И делает это. После первого убийства ему приходят в голову аналогии с дуэлью (вероятно, по ассоциации с кавказскими сюжетами лермонтовской прозы и жизни). Затем он же лукаво привлекает ради этого, на сей случай, испытанную логику детерминизма. «Правит нами век казенный», как поется у соседей за стенкой. «…это жизнь. Это жизнь, мы ее живем», «у жизни свой липкий цемент», – такова существенная лейттема романа. Эпоха такова: «время целить в лбешник». Привлечена тяжелая артиллерия самого унылого позитивизма-материализма. У меня-де есть только «мое бесправное прошлое», я нажил только комплексы – вот и убил. Случилось так.
Занимательная арифметика: выведем на время свободу за скобки – и внесем в них предопределение. Рассказчик, натурально, и про идею Сартра слыхал о существовании как об ежемоментном выборе себя. И вот что он на сей счет думает: «Человек выбирает или не выбирает (по Сартру) – это верно. Но про этот свой выбор (Сартру вопреки) человек, увы, понимает после. (Понимает, когда выбора уже нет, сделан. Когда выбор давно позади.)». Иными словами, Петрович ничего от сартровского экзистенциального выбора на долю человека не оставляет.
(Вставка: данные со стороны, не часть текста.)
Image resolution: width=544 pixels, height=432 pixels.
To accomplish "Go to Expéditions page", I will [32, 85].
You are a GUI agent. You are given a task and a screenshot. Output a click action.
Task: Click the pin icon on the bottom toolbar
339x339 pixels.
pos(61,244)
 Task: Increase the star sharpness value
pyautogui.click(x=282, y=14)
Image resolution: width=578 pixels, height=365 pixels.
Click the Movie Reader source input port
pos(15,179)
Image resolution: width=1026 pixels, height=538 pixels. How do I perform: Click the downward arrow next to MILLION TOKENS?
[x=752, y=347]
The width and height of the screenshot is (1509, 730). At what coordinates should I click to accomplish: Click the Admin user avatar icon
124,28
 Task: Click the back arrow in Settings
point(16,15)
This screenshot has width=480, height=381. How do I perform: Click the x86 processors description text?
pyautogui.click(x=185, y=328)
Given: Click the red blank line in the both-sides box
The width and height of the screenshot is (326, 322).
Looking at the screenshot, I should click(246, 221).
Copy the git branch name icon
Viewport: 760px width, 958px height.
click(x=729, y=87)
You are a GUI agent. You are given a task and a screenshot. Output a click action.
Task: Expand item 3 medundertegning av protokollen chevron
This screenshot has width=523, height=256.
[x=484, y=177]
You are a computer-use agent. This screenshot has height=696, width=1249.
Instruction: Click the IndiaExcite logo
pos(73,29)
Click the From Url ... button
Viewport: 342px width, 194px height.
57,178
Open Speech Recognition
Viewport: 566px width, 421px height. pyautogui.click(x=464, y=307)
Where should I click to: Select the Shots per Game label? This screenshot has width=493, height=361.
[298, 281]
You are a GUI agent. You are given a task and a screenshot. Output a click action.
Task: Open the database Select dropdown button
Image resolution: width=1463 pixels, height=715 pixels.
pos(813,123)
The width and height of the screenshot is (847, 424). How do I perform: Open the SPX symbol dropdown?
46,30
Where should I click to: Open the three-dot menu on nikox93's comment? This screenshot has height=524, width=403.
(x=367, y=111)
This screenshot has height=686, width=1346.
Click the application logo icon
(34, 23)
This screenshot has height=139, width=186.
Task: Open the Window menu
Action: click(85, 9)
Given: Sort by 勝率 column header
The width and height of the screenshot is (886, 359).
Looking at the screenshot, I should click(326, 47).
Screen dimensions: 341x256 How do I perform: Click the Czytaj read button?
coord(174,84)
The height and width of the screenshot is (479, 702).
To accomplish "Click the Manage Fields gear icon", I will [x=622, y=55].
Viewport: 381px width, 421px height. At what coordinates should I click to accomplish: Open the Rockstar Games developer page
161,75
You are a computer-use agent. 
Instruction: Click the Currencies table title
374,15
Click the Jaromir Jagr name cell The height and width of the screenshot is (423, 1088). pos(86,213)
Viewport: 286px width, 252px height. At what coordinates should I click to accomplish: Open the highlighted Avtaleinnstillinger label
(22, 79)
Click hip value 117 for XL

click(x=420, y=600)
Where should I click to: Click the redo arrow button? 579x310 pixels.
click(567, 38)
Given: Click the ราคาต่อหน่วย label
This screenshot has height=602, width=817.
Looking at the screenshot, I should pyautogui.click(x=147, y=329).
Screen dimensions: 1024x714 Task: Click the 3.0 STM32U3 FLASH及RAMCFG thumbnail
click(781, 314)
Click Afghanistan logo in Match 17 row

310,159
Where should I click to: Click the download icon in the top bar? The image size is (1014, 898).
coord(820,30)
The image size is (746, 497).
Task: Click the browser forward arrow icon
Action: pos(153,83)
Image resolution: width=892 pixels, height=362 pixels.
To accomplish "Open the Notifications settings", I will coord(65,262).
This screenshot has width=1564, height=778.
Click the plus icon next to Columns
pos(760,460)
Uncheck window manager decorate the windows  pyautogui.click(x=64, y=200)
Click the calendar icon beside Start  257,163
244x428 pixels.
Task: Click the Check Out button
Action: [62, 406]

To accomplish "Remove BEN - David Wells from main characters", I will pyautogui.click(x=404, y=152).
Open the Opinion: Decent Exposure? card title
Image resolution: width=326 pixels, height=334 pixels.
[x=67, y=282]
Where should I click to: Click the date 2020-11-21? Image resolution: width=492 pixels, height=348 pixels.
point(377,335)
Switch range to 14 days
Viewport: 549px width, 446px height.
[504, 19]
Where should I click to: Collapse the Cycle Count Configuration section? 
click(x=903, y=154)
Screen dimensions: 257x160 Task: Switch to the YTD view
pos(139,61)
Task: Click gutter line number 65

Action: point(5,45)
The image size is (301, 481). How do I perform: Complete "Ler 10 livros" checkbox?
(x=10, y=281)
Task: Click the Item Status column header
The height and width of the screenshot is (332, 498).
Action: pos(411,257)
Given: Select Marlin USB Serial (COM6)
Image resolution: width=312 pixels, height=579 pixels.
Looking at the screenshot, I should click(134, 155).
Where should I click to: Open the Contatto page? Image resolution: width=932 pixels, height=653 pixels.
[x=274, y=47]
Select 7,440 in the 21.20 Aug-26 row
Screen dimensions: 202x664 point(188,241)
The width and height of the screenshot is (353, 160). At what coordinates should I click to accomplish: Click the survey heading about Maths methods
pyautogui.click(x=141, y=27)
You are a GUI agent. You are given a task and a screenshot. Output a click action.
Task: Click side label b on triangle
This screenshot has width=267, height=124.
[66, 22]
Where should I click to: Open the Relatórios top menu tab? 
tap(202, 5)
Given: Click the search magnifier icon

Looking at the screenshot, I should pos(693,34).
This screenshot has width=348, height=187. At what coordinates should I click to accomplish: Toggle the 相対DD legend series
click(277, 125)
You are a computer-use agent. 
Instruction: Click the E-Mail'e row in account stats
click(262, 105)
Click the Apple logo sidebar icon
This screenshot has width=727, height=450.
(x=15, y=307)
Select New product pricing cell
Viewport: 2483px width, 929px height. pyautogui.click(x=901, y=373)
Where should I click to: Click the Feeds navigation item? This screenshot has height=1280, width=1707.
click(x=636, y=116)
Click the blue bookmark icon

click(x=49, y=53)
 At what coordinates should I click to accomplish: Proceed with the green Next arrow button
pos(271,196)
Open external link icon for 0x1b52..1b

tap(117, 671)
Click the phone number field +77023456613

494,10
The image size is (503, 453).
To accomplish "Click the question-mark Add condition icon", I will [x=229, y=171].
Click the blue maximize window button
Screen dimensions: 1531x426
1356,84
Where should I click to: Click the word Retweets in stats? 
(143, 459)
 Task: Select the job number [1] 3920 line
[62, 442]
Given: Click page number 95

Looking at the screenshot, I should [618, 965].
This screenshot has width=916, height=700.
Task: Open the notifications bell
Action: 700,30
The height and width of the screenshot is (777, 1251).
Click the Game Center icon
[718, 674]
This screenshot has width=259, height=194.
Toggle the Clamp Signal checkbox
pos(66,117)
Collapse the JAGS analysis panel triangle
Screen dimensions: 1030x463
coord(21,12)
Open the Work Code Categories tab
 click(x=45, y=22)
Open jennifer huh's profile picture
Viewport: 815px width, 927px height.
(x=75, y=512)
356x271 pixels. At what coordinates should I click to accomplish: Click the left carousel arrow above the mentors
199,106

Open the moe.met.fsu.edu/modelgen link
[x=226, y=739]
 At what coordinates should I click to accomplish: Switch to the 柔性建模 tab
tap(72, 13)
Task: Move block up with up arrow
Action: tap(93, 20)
Если же присмотреться к тому, как описывает Маканин происходящие с героем катавасии, то самый резон согласиться с Петровичем. Свои проступки он совершает в некоем стихийном порыве, безрассудно, повинуясь нахлынувшей откуда-то страсти, с непостижимой неизбежностью. Что-то дремуче-иррациональное вторгается в жизнь, лишает разум силы, – и никак с этой бедой не справиться. Некуда деваться, нужно, стало быть, убивать. Такие вот дела. У непросвещенного простонародья подобная диалектика сочетания свободы с необходимостью называлась «и рыбку съесть, и на лошадке покататься».
3. То ли он Байрон, то ли другой. Размышляя о генеалогии персонажа, нетрудно заметить: Петрович в романе очень по многим статьям проходит как романтический герой, наследник и преемник Онегина и Печорина, Базарова и Раскольникова, всех «лишних людей» русской словесности. Это выглядит парадоксом. Это действительно парадокс. Утратив не только надежды на успех и славу, но и имя, и призвание, Петрович остается закоренелым романтиком, претендующим на исключительность.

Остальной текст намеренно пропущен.